We strolled along the winding paths around the lake for a while and talked about life- how crazy the last month has been, the things we miss about home, the fact that we've done this all on our own and it truly is the journey of a lifetime. When we look back and remember our adolescence, there's no doubt that this trip will be the point where we say we finally grew up. The organisation and maturity this all takes is something that's pushed me, us, every step of the way, and we just took a moment to appreciate that as we sat on the end of the pier, the last bit of light fading, as some Italians were practicing their front flips into the lake.

The next morning I woke up early to take a bit of a stroll on my own- I like to do this in the early hours when it's not too busy and it feels like I'm all alone in the world, to clear my head ready for the rush of the day ahead. I found a cool canal and walked beside it for a while, reminding myself to take it all in because at some point- like right now- I'll be trying to remember every detail of it to smile back on. The way the light catches the ripples across the slowly moving water, moored up boats swaying gently against the dock, flowers of every shade of pink you could imagine lining the railings all the way down the riverside. And once I'd snapped out of my romantic poet trance, I remembered that I was really hungry, and bought the nearest packet of crisps I could find for a typical backpacker breakfast.

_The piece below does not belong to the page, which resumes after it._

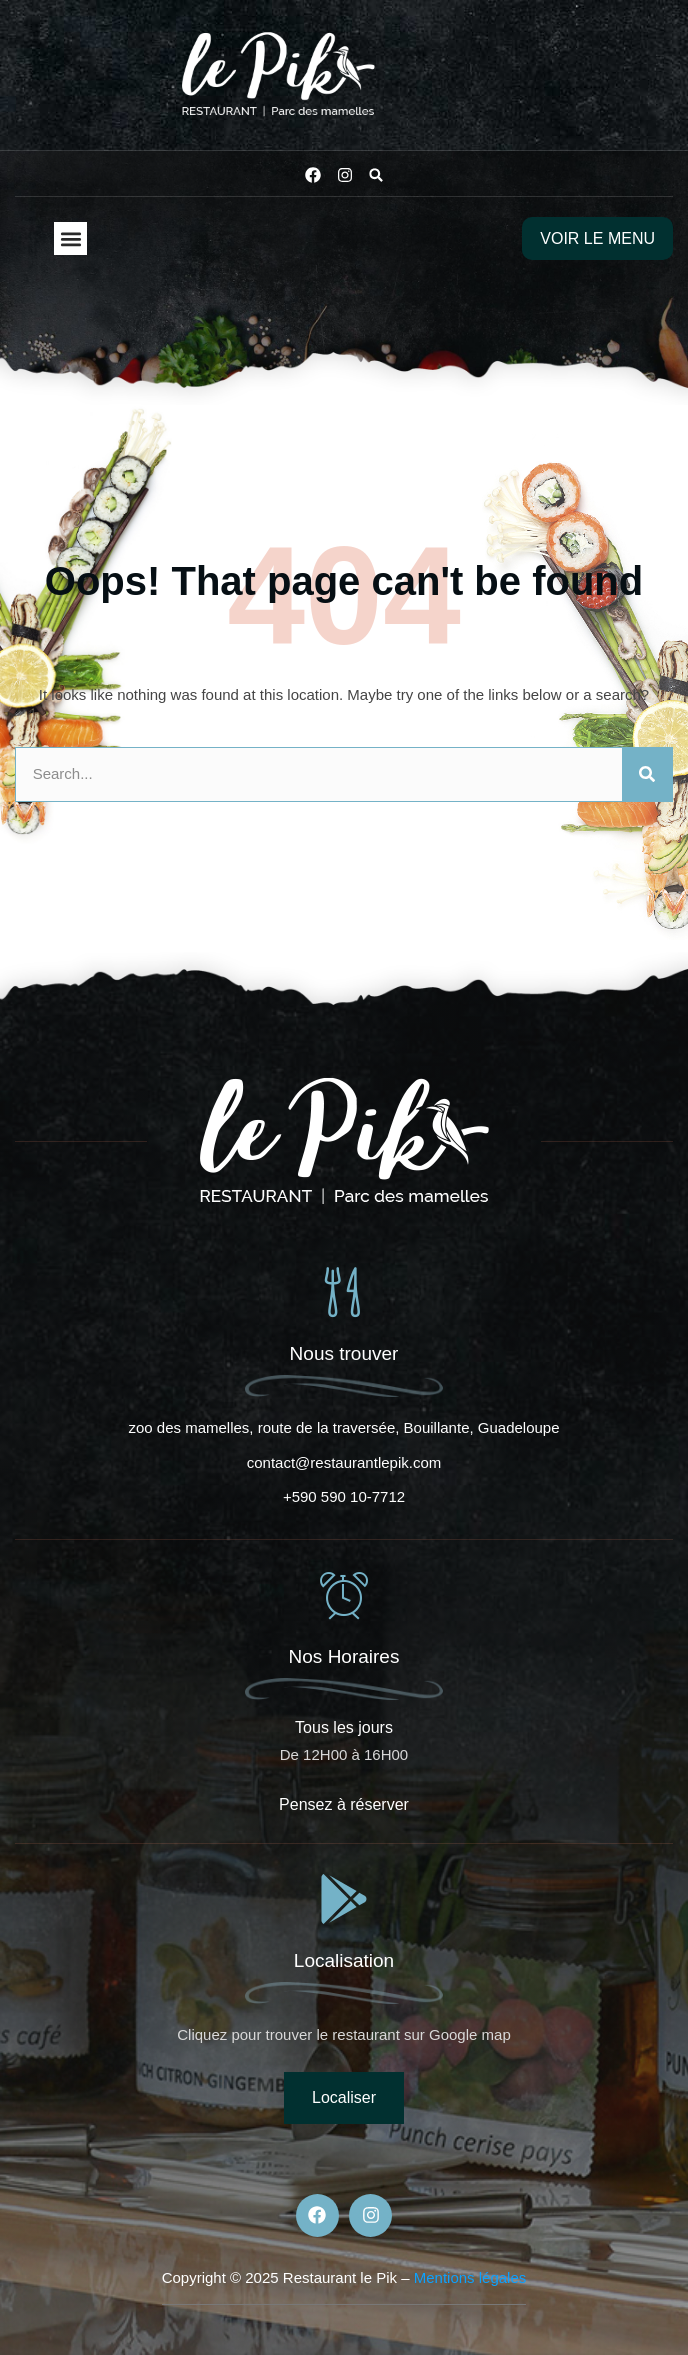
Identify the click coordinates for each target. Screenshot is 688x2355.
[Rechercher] (647, 774)
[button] (376, 175)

We stripped our beds and left the hostel, catching the first train we could (they ran pretty regularly across this route) to a favourite place of a Mr. William Shakespeare's, Verona. One thing I have realised about Italy; whilst it does have some of the coolest sightseeing opportunities, it isn't particularly backpacker-friendly. We've really struggled to find hostels (especially at a decent price), and are usually subject to a fair bit of death-staring when getting onto a train with our bags on. Verona was no different, unable to find any hostels, so we ended up renting another Airbnb. The location was pretty perfect really- we were about half an hour's walk from the main tourist attractions, which meant we could make an easy walk into the center when we needed to, but also weren't swarmed by tourists whenever we wanted to pop down the road to Lidl to grab food to cook back at our kitchen. The apartment we rented was really nice, and we were basically able to just crash on the day we arrived, get some laundry done, and then go out and grab dinner. Our food of choice was, unsurprisingly, a takeaway pizza- although this place offered something I would have thought most Italians would consider blasphemous. Chips on pizza? Yes please.

Partnered with a beer, sat on the balcony in the still-warm Verona air at night, I was very happy with how the evening had gone.


The next day in Verona we ticked of some key bits of sightseeing- queueing to see, and of course catching a photo with, the statue of Juliet, trying some local gelato, and paying a €10 entry fee to see inside Verona's arena. It was cool, but if you're planning on visiting I wouldn't waste your money unless you were actually seeing a show. The arena is over 2000 years old, so it was really special to know I was walking across the bricks that have been there for millennia- but it was just as impressive visually outside as inside. Verona was one of those places where you could just wander the streets and find comfort, be happy to just be there. We stopped for lunch at potentially the poshest McDonalds in the world, complete with a logo of gold and marble tiling, and dropped into the supermarket on the way home to get some fish fingers and potato wedges for dinner. I don't claim to be Gordon Ramsay but they were pretty good, and a nice change up from pizza or pasta.

And so the next day it was up early, make use of our private shower whilst we could, and head to the train station once again. Life exists in the time between train journeys for me now really, but I wouldn't have it any other way.